Trend of yelp reviews
The yelp dataset does not have information on the opening date of businesses. Therefore, I am only able to retrospectively analyze the reviews, lining them up by their most recent reviews and backtrack from there. As a result, I segmented the reviews retrospectively with a six-month time window and analyzed the trends of yelp reviews from the following three aspects: 1) number of reviews received, 2) average star rating, and 3) the polarity of review sentiment.
In general, the review count increases for restaurants, and then slowly plateaus followed by a slight decrease. There are some minor differences within this general trend. For example, restaurants that started about 16 years ago had a slow increase in review counts initially, which most probably corresponds with the increase of Yelp users as a whole. More recent businesses have a greater initial increase in review count which could be because most new restaurants get a large influx of customers in their opening phase.

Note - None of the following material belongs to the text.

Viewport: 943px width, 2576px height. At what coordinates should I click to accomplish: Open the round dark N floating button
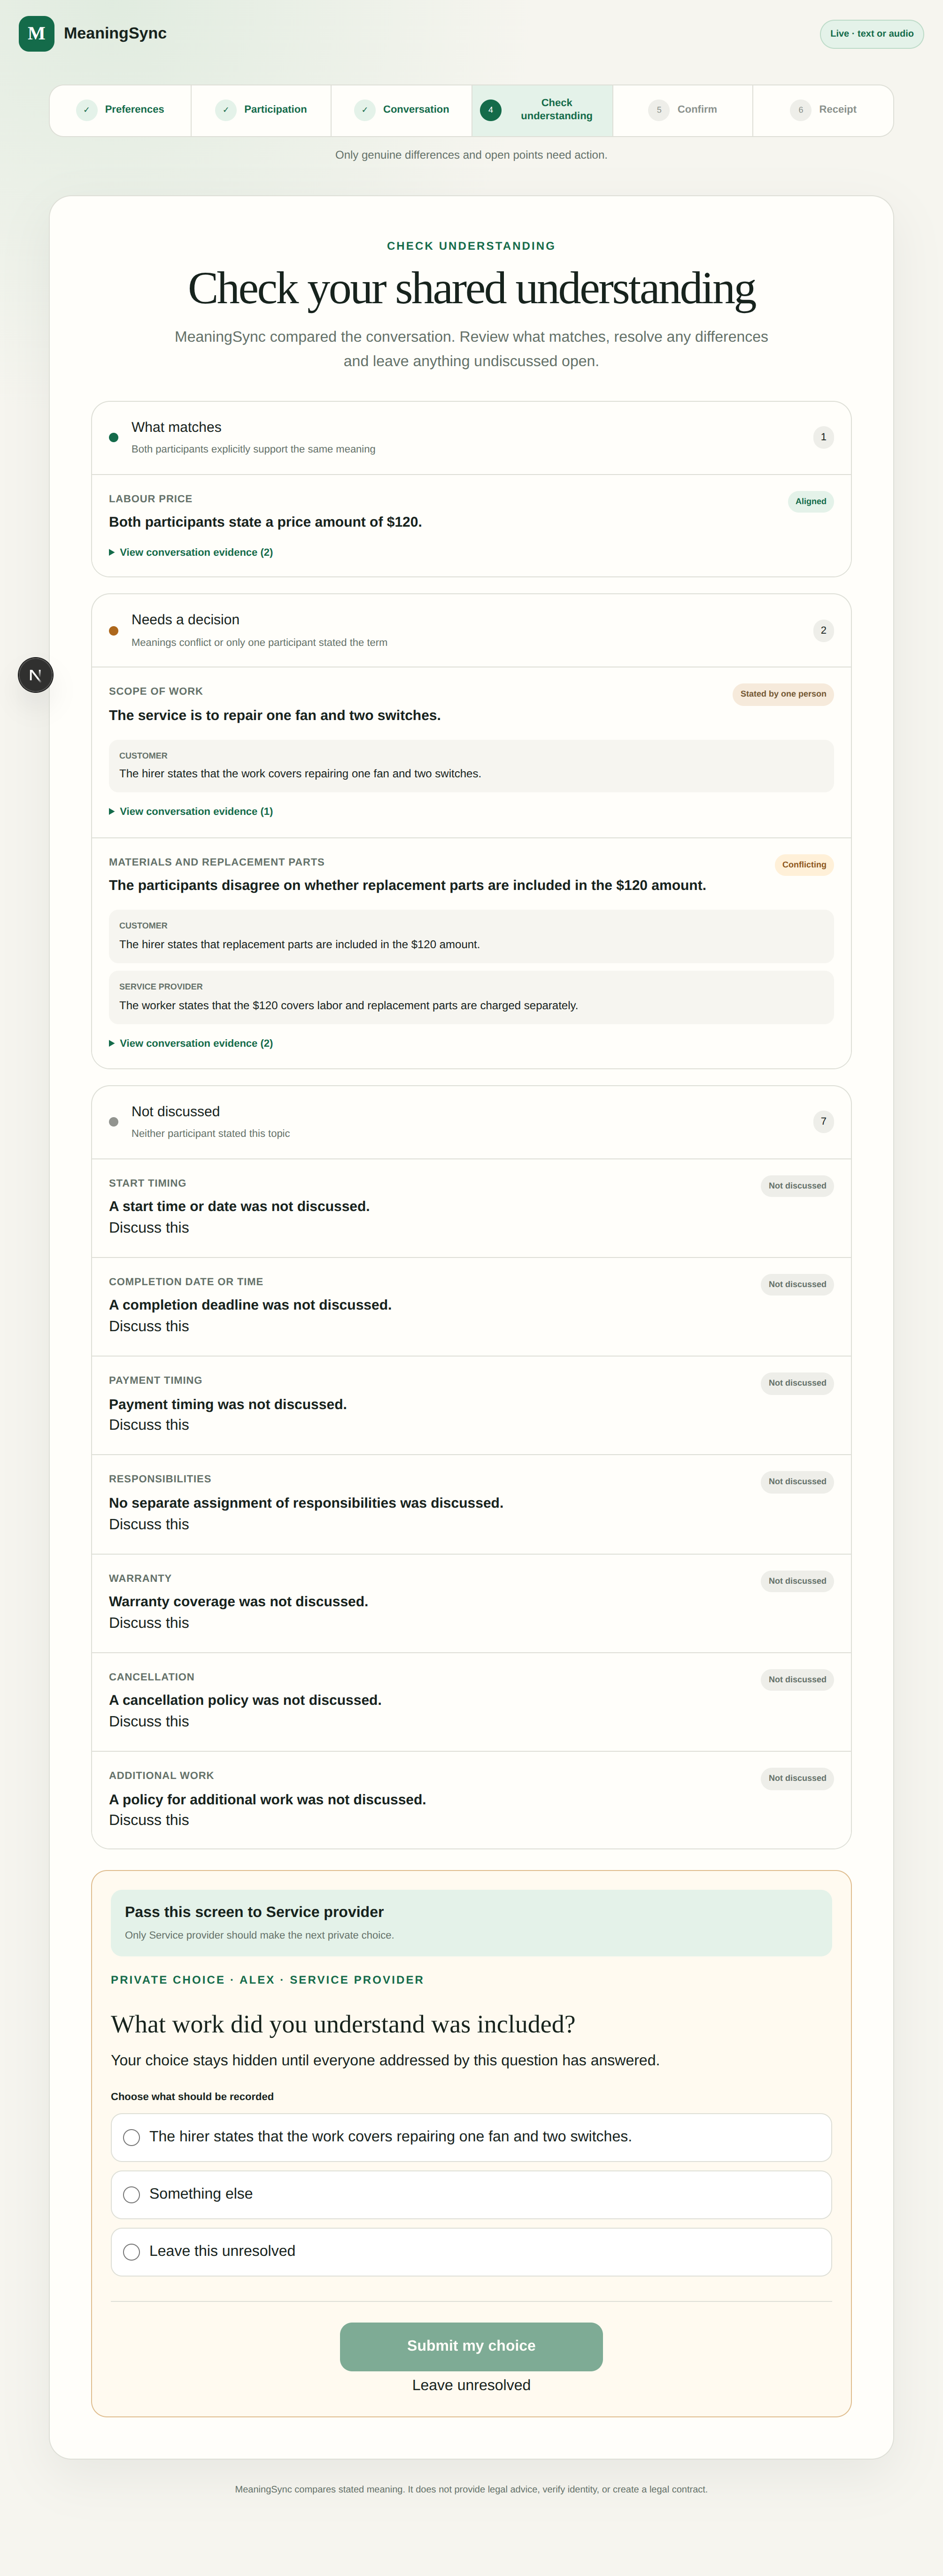pos(35,675)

As for the trend of average review ratings, most businesses converge to an average that ranges from 3.5 to 4 stars. It’s interesting to see that almost all groups start at a rating of about 4 stars. Businesses could receive better review ratings soon after opening because they’re more dedicated to go above and beyond in order to capture a market share in the beginning, or people are just excited to see a new place and thereby think better of it. As the businesses establish themselves, the ratings then trend downwards, which could be due to a greater influx of customers and thus more diverse ratings, or the excitement of new businesses weaning off. Either way, they all seem to follow the same trend of convering to a stabilizing average of 3.5 stars.
The trend of the review sentiment as reflected by the polarity score follows the same trend as the average star ratings. Reviews in general are positive, with a more positive outlook from customers in the earlier reviews. The positivity in the sentiment slowly decreases as times goes by, which could again be due to more diverse opinions brought by more customers or the decreased enthusiasm from customers.
Modeling the future impact of a review
Going a step further, I am interested to see whether it is possible to predict the future ratings of a restaurant based on a given review or the previous review trends.
Features
Specifically, the features I used were 1) the star rating of the given review, 2) the positive, negative, neutral, and compound sentiment of the given review analyzed using NLTK library, 3) votes received by the current review, 4) number of reviews by the business received in the previous 6 months, and 5) the average star rating of the business in the previous 6 months.
Model performance
This gradient boosting regression model has a mean R² of 0.62 with a 5-fold cross validation. It is good enough to explain 62% of the variance. Below is a figure summarizing feature importance. The average star ratings of previous 6 months is the most important feature. This finding is not surprising given ratings tend to converge over time as observed in the overall trend of reviews.
Concluding remarks
I built a gradient boosting regressor to predict the average rating of a restaurant in the next 6-month based on a given review and the restaurant’s past review trend. Based on the result of the GBR model, the average rating of a restaurant in the past six month is the most impactful in predicting its future rating. There does not seem to be a “golden review” that is able to drastically change the rating of a restaurant.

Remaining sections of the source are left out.